Your assignment. Within the listing below, give again exactly the lines between the one containing "Video Review (42, 575)" and the one containing "جستجو (788, 32)", inclusive, pictures left aside.

######

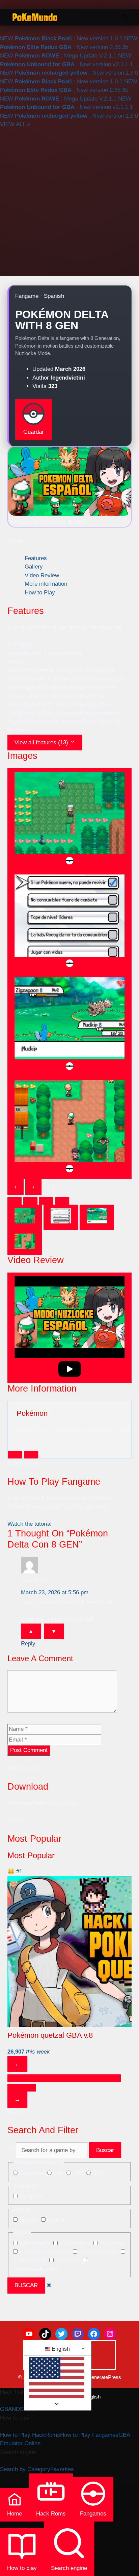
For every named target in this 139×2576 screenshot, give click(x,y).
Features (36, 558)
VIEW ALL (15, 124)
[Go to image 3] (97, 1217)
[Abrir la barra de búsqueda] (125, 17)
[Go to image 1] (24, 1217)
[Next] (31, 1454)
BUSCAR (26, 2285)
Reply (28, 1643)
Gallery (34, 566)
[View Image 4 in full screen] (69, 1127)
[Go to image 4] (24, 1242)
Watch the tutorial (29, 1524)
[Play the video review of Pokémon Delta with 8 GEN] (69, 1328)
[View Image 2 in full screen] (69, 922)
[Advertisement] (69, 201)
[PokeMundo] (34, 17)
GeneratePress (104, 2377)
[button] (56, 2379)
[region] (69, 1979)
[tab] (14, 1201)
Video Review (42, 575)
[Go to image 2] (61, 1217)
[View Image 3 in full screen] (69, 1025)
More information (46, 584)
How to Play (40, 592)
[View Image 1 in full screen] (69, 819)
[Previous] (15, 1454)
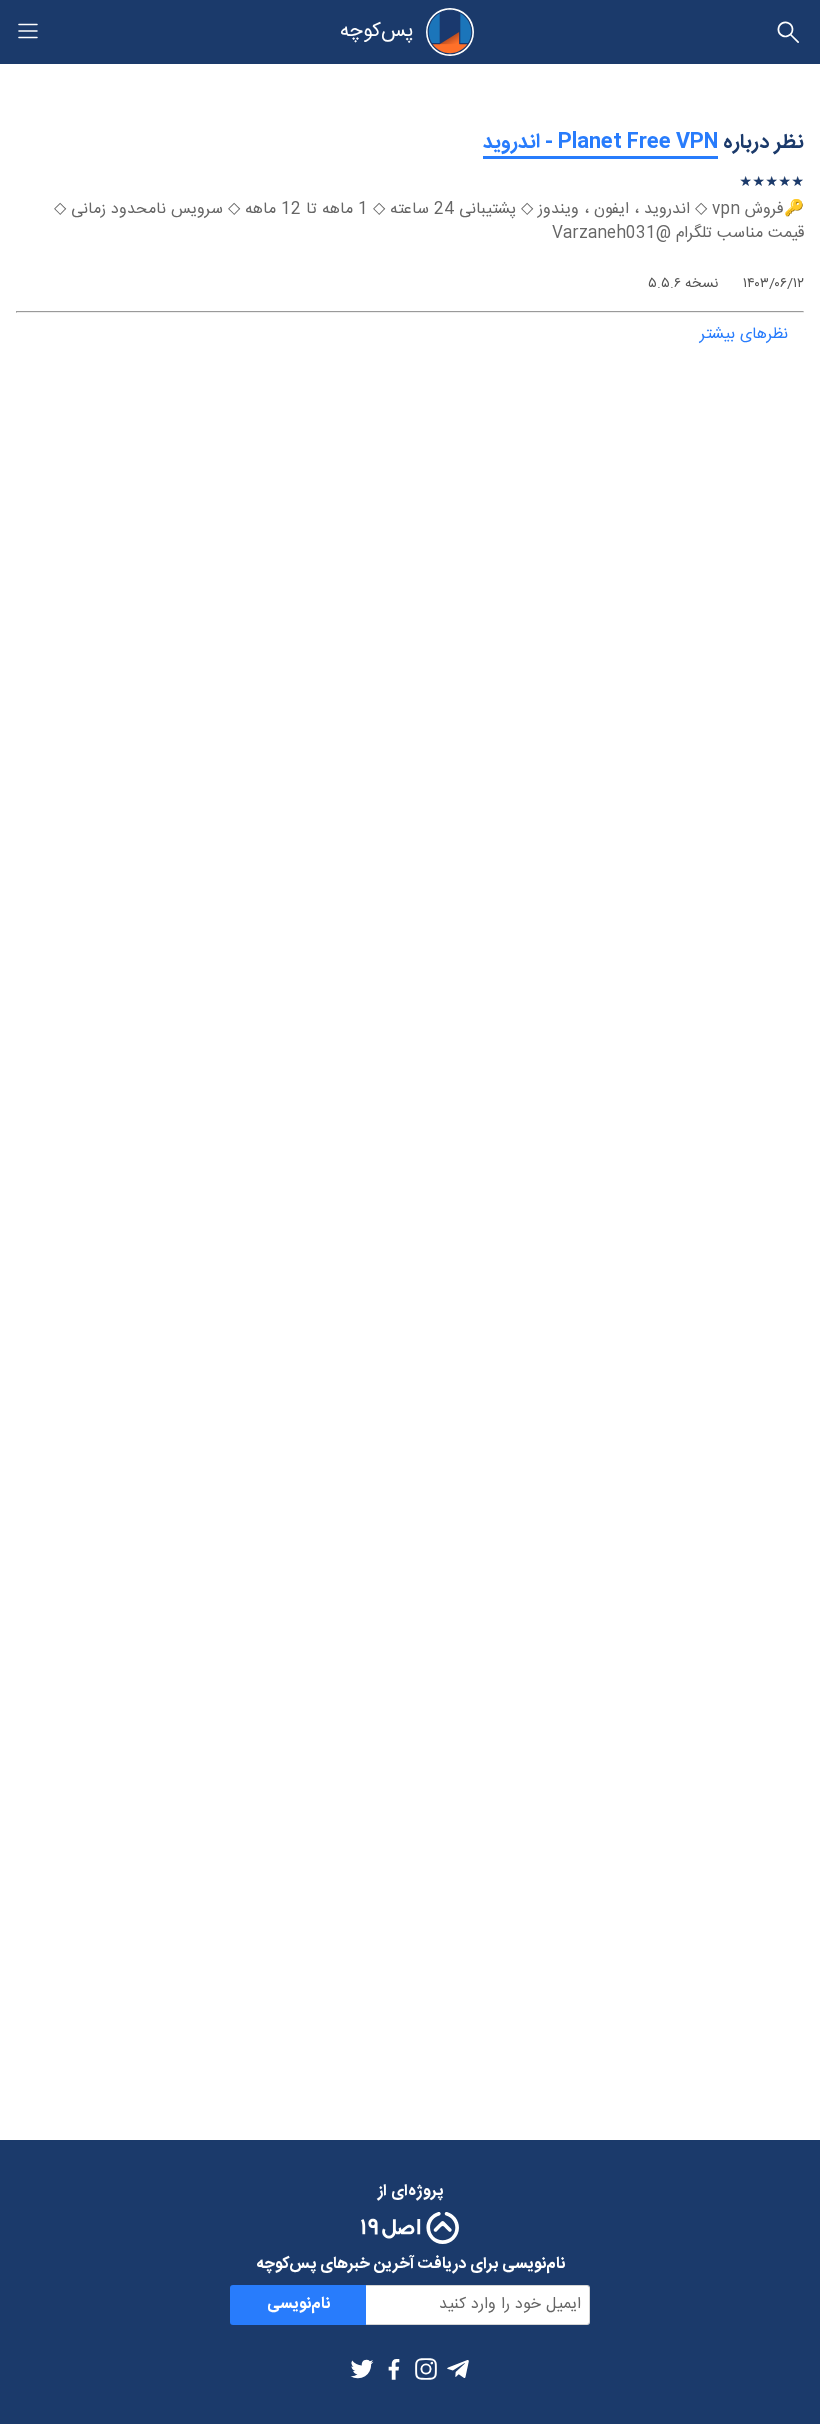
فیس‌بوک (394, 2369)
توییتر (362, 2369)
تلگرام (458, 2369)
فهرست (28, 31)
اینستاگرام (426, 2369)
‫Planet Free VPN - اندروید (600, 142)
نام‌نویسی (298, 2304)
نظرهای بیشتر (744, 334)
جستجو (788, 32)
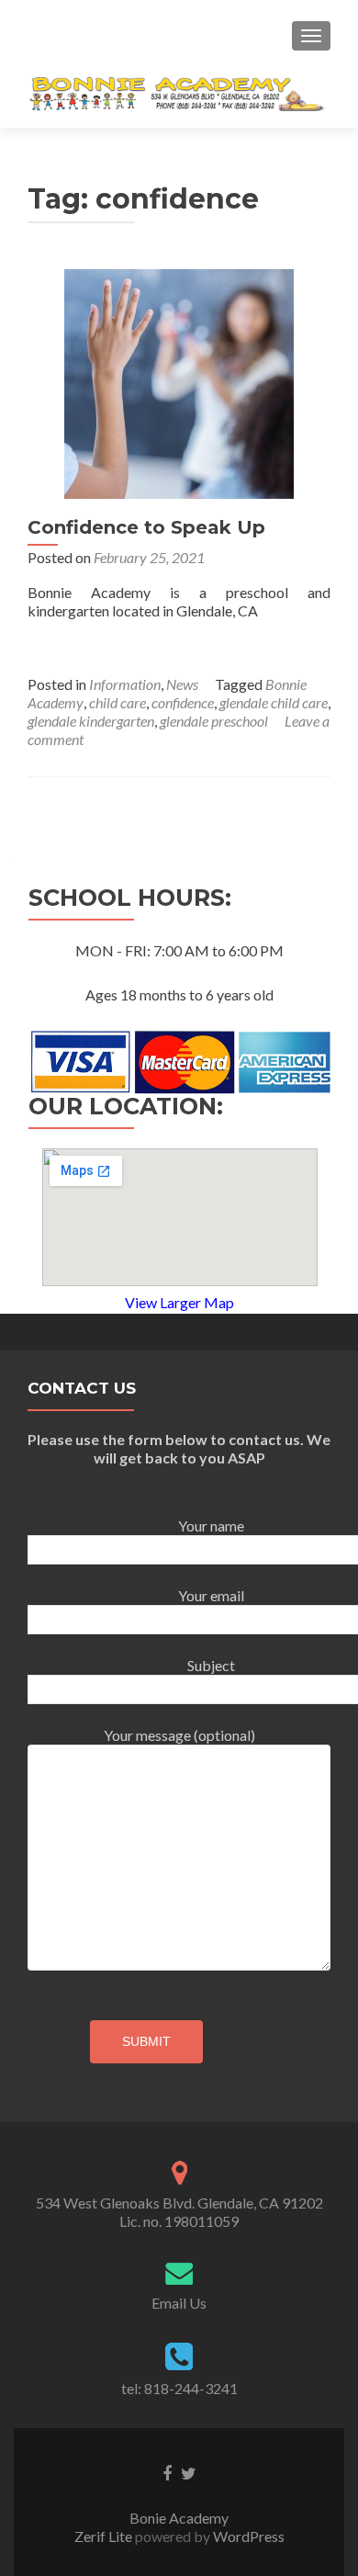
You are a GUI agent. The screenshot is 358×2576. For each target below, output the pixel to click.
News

######

Solved problem.
Video Review (42, 575)
[Go to image 2] (61, 1217)
[View Image 3 in full screen] (69, 1025)
More information (46, 584)
How to Play (40, 592)
[View Image 1 in full screen] (69, 819)
[Previous] (15, 1454)
فیس‌بوک (394, 2369)
توییتر (362, 2369)
تلگرام (458, 2369)
فهرست (28, 31)
اینستاگرام (426, 2369)
‫Planet Free VPN - اندروید (600, 142)
نام‌نویسی (298, 2304)
نظرهای بیشتر (744, 334)
جستجو (788, 32)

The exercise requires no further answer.